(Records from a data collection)

····················

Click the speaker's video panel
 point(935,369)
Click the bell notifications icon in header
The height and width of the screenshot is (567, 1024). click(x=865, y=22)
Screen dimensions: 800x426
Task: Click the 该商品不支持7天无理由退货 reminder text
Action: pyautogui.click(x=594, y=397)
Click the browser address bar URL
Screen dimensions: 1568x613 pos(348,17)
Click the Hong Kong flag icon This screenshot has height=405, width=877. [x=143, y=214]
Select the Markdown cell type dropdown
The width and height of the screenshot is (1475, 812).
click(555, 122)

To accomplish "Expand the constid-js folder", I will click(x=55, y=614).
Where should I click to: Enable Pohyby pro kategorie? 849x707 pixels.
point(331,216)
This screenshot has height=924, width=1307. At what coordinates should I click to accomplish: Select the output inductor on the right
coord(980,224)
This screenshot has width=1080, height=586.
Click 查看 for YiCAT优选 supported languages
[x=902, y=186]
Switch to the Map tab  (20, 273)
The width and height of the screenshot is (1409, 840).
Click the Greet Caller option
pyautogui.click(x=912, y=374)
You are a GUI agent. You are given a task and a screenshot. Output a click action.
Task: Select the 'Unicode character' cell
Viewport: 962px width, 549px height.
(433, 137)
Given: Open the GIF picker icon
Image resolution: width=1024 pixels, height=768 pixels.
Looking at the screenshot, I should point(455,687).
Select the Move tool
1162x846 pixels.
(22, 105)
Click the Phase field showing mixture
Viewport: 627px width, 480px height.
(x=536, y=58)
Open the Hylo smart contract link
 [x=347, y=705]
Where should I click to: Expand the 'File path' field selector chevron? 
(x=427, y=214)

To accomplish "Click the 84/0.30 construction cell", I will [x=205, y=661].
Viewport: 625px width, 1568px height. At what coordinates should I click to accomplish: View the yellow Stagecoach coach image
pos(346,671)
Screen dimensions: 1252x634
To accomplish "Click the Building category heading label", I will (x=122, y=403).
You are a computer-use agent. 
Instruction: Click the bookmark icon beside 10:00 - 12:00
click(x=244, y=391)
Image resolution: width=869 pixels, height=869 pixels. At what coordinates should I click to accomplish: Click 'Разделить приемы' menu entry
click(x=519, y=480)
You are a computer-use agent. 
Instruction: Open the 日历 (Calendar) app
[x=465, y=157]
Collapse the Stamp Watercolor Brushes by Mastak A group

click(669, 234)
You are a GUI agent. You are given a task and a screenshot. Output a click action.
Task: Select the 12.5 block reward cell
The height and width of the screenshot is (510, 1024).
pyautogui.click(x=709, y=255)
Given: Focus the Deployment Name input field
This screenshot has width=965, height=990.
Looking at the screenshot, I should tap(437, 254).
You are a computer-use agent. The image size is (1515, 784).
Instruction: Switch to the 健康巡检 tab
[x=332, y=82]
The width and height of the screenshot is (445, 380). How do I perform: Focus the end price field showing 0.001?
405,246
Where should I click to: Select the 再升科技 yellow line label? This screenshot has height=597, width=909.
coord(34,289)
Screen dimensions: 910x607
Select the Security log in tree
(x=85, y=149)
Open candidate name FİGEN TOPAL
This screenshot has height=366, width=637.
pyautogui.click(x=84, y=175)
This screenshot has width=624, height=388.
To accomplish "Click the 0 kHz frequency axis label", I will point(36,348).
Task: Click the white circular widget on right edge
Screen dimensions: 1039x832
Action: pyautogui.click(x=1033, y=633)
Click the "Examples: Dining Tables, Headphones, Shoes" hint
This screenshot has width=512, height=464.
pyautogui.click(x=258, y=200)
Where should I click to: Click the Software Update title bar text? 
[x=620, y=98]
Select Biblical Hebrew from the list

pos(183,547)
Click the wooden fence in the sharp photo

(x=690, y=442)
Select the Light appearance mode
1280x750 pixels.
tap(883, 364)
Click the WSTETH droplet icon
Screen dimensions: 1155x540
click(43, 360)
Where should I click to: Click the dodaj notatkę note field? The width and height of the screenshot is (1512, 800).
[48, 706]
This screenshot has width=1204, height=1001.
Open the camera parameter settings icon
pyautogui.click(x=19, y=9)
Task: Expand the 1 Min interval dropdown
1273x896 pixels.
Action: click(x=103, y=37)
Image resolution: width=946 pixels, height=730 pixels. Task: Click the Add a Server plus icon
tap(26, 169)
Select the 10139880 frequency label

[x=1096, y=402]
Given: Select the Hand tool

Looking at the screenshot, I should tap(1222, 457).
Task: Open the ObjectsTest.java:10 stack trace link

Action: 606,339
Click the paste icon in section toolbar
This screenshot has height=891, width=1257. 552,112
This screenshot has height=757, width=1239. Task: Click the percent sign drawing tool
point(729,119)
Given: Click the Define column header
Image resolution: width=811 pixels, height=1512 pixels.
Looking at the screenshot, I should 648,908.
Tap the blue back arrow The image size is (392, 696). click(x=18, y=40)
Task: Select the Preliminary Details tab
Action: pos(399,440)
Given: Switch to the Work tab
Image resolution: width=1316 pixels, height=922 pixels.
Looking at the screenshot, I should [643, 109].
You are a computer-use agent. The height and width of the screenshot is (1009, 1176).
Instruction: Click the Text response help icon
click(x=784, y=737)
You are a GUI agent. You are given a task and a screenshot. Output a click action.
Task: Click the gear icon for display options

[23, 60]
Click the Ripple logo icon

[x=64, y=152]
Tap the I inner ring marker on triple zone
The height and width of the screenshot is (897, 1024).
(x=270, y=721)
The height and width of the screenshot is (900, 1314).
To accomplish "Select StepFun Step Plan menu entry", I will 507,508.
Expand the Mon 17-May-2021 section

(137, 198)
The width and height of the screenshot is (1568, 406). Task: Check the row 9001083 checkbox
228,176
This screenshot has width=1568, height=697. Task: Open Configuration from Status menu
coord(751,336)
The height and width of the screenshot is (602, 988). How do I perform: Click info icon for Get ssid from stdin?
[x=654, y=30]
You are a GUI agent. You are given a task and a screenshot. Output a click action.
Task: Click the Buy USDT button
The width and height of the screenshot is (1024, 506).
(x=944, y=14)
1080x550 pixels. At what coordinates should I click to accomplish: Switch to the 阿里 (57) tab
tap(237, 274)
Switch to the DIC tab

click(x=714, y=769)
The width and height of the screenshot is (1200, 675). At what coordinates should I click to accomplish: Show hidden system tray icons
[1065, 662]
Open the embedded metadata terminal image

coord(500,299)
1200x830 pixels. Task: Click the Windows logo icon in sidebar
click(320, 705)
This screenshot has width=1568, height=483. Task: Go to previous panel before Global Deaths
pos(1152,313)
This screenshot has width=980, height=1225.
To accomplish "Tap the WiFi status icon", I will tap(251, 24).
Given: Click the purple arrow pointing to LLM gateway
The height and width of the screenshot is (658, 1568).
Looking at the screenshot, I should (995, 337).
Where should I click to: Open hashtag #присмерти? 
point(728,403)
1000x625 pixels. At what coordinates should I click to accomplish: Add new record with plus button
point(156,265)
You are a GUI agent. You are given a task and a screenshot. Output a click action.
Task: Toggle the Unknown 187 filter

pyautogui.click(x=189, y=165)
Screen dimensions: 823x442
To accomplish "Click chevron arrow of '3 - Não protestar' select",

····················

Exercise: Search the entries for the word "computer" and show every line that has it.

Exercise output:
You are a computer-use agent. 
You are a computer-use agent. 
You are a computer-use agent. The image size is (1515, 784).
You are a computer-use agent. The height and width of the screenshot is (1009, 1176).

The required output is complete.